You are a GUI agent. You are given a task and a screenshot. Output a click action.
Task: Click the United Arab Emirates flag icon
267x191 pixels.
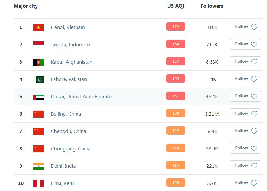point(39,97)
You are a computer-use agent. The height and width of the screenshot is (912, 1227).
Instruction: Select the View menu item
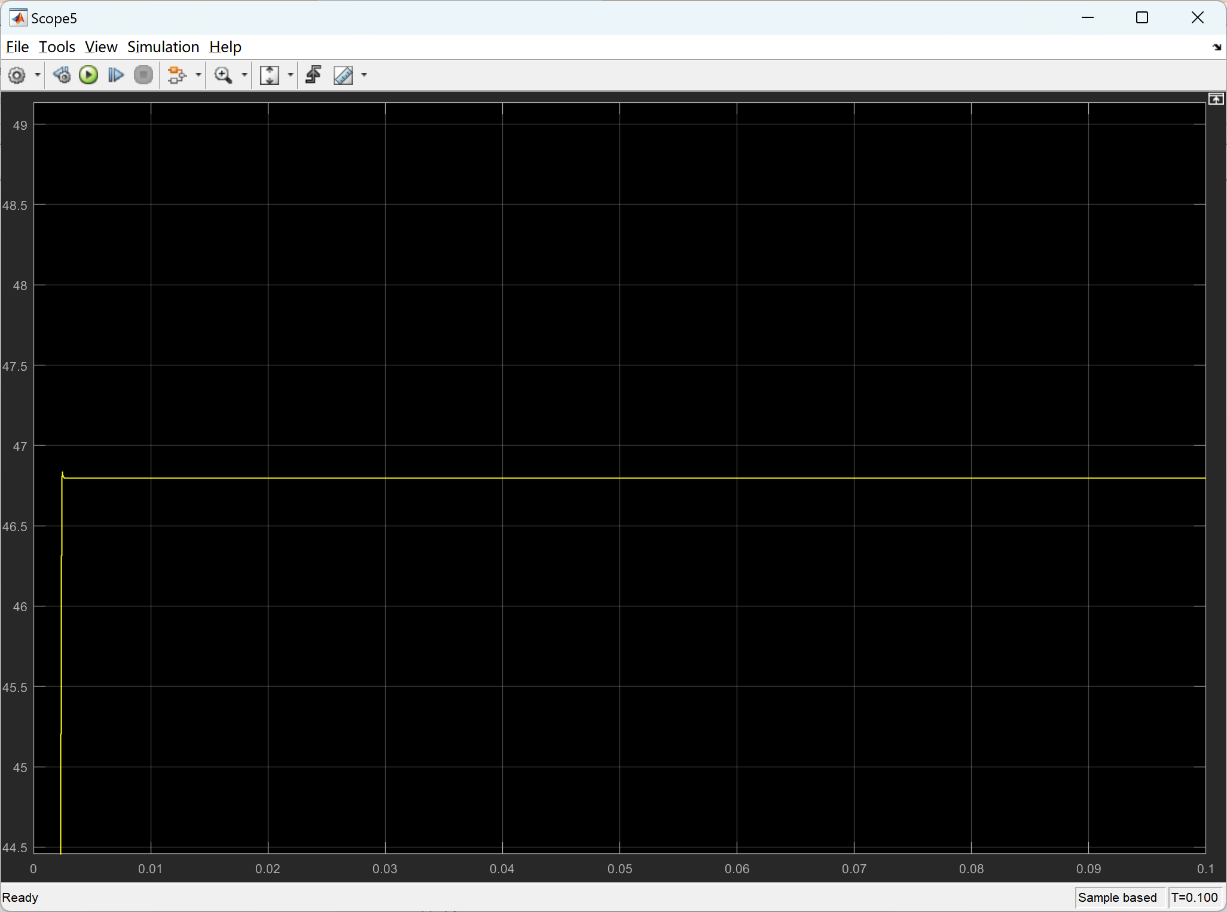[x=100, y=46]
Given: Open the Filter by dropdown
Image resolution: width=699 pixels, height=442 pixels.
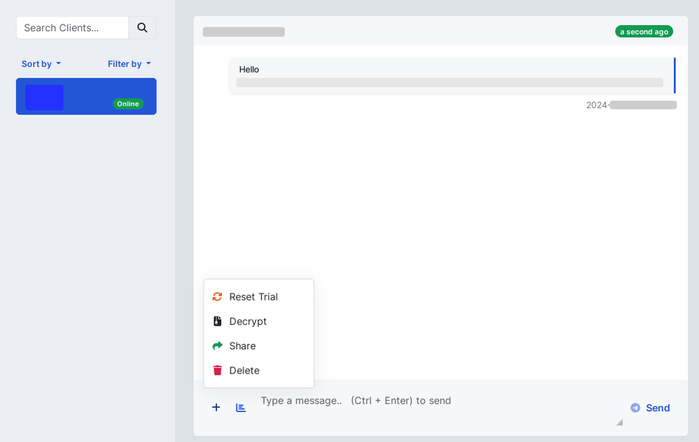Looking at the screenshot, I should [129, 63].
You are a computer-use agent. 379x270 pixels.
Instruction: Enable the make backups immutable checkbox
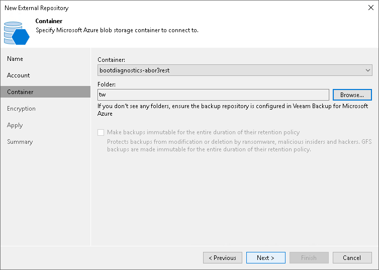pyautogui.click(x=101, y=133)
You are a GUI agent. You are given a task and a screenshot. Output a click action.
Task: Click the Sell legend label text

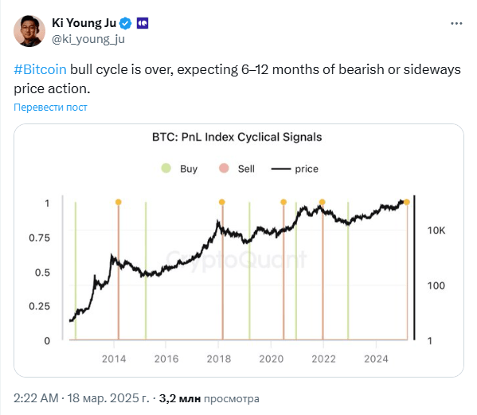point(246,169)
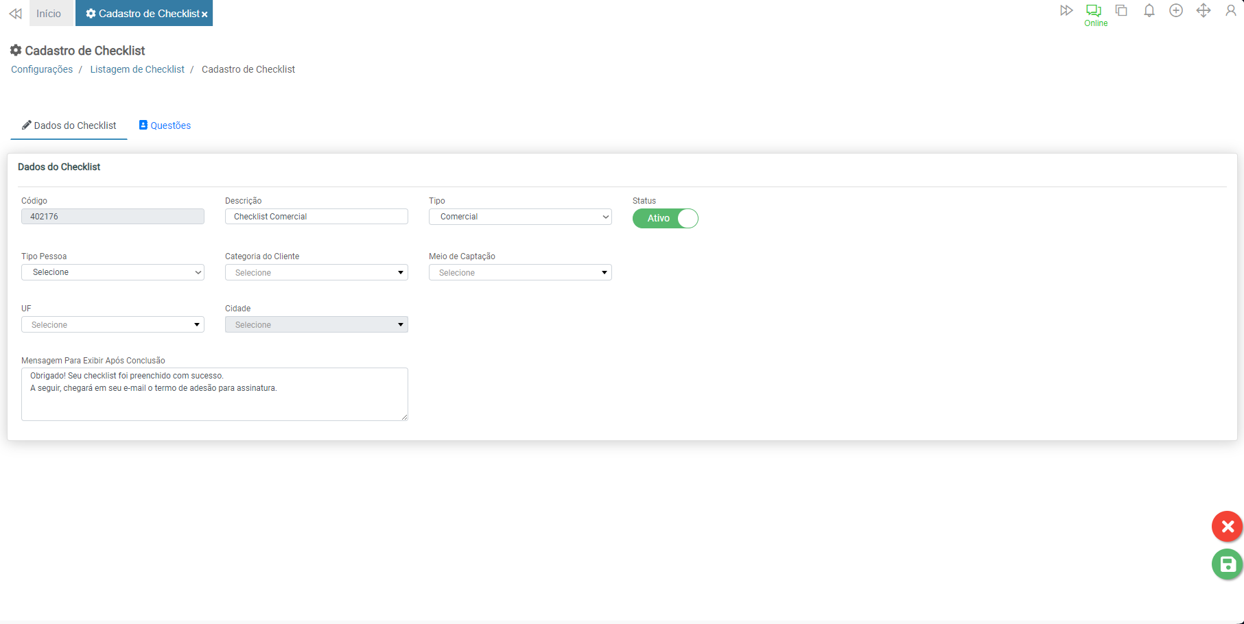The image size is (1244, 624).
Task: Click the Descrição text field
Action: tap(316, 217)

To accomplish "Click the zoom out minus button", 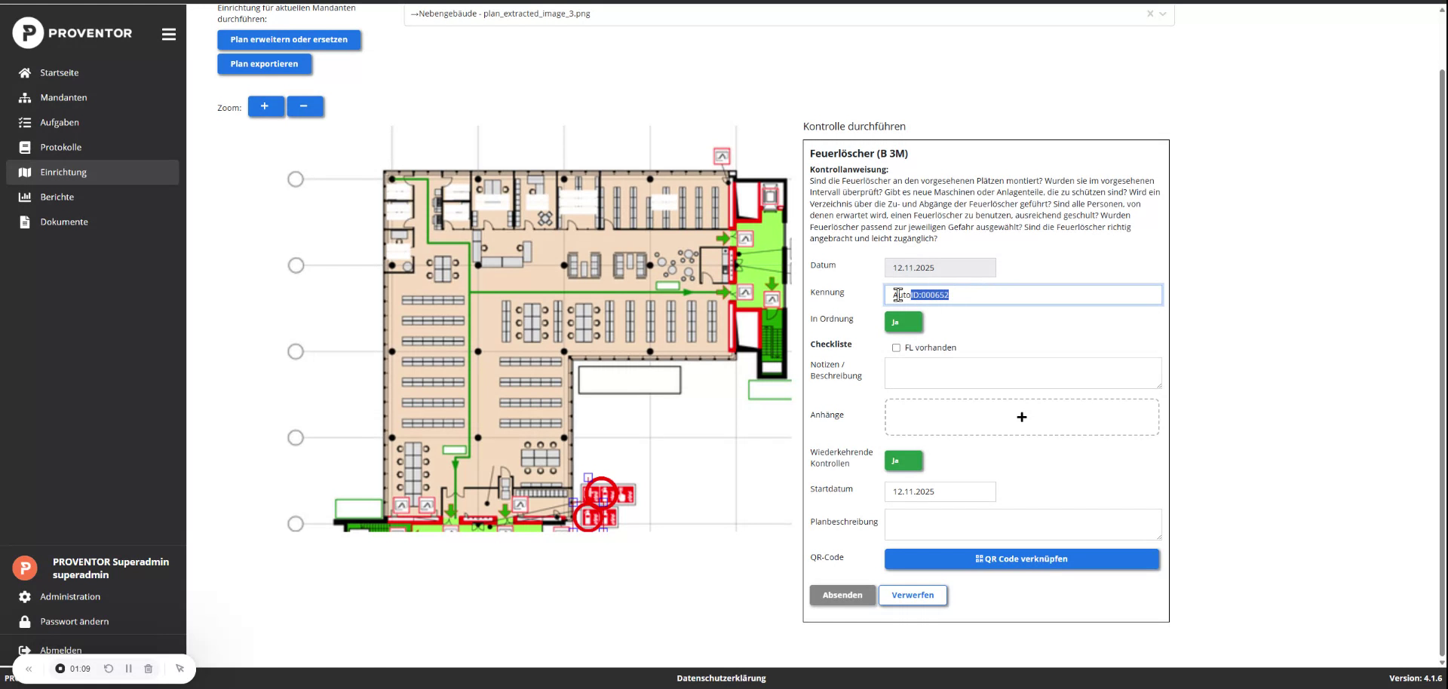I will tap(304, 107).
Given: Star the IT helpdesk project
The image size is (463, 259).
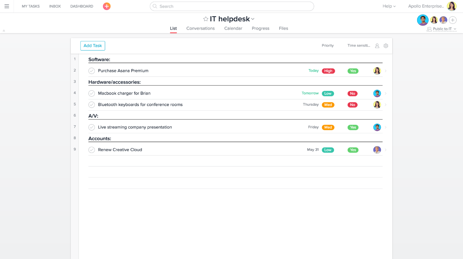Looking at the screenshot, I should pos(206,19).
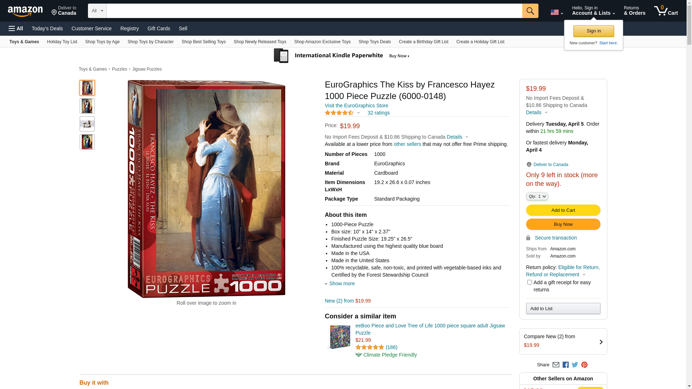Go to Gift Cards nav item

click(x=159, y=28)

TASK DETAILS: Using the material above, restate word for word the lines from the line that has "Given: Star the IT helpdesk project" to the last line, inclusive, with pictures omitted.

SOLVED EXERCISE:
Given: Star the IT helpdesk project
The image size is (463, 259).
Looking at the screenshot, I should pos(206,19).
Go to Gift Cards nav item

click(x=159, y=28)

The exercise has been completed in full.